> **WORK INSTRUCTION**:
Exactly how many lines in the entries contain "computer"? Give that number alone.

• • • • • • •

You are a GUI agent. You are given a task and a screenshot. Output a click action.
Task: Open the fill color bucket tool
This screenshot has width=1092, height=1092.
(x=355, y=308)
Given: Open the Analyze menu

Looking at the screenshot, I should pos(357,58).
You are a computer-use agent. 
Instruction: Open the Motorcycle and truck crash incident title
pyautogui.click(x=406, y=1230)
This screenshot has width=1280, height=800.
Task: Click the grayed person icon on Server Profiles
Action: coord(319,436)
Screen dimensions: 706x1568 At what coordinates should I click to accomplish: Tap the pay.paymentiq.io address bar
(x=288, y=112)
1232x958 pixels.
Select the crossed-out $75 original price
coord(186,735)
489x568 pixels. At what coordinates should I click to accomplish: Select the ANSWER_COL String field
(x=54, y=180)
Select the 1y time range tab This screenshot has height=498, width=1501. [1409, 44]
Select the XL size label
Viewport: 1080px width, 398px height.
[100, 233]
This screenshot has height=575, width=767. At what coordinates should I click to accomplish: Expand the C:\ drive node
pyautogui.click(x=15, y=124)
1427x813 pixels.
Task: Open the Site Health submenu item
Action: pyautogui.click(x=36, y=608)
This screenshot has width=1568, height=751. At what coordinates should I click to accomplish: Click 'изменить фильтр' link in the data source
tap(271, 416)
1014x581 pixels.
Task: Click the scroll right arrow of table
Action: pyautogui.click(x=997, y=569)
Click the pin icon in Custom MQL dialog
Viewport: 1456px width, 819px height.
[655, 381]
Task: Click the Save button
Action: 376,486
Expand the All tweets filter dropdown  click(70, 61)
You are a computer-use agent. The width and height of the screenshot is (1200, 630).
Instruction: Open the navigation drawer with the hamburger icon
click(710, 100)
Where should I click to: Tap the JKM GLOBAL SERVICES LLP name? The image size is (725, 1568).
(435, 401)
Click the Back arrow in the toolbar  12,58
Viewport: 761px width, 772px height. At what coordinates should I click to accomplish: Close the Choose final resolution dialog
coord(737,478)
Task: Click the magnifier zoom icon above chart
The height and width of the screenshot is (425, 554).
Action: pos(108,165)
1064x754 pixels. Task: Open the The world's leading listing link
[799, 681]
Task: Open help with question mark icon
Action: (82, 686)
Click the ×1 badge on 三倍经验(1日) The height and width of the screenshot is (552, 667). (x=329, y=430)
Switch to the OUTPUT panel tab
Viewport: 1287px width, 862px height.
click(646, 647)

• • • • • • •

> **RESULT**:
2